EVANGELICAL WOMEN IN EARLY 1800: SOJOURNER TRUTH P/57

                                                           Read Part One HERE


In this post I continue to focus on a woman named Sojourner Truth. She lived from 1797 - 1883. Late in 1826, Sojourner escaped to freedom with her infant daughter Sophia. She had to leave her other children behind because they were not legally freed in the emancipation order until they had served as bond servants into their twenties. She later said, "I did not run off, for I thought that wicked, but I walked off, believing that to be all right."

Sojourner found her way to the home of Isaac and Maria Van Wagenen, in New Paltz, who took her and her baby in. Isaac offered to buy her services for the remainder of the year (until the state's emancipation took effect) which John Dumont accepted for $20. She lived there until the New York State Emancipation act was approved a year later on.

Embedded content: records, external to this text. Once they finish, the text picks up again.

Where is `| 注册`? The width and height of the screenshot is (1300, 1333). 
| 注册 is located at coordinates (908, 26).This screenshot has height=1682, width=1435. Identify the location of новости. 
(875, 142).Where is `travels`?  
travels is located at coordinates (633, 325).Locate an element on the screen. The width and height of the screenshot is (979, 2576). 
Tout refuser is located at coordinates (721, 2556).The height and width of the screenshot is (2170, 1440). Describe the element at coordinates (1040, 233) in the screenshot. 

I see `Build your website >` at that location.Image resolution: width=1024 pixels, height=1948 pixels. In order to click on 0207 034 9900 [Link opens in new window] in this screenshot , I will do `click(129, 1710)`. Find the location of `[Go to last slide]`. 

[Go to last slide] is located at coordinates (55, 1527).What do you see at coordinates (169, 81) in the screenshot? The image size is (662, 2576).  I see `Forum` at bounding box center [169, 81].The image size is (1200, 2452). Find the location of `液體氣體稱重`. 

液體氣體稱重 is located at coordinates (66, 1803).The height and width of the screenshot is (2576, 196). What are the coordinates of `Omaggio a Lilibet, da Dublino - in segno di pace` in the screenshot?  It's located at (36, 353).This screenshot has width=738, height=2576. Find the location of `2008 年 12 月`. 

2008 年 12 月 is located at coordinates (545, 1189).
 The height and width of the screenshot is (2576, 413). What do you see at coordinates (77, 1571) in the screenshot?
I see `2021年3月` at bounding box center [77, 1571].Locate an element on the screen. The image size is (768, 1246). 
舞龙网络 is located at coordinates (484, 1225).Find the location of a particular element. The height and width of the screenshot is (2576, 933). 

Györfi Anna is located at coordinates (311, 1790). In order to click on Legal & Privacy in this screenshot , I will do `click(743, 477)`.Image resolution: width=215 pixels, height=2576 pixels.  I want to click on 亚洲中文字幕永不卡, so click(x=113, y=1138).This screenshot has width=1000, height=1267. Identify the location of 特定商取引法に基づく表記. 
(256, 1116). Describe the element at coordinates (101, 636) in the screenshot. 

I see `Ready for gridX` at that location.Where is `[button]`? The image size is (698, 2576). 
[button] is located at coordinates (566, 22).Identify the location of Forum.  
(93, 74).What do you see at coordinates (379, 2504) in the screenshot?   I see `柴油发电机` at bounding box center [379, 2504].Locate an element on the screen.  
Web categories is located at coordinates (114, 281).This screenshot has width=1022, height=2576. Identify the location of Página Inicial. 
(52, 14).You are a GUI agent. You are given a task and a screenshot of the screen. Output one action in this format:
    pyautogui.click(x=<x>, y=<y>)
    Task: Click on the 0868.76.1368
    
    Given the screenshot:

Sojourner learned that her son Peter, then five years old, had been sold by John Dumont and then illegally resold to an owner in Alabama. With the help of the Van Wagenens, she took the issue to the New York Supreme Court. Using the name Isabella Van Wagenen, she filed a suit against Peter's new owner Solomon Gedney. In 1828, after months of legal proceedings, she got back her son, who had been abused by those who were enslaving him. Sojourner became one of the first black women to go to court against a white man and win the case.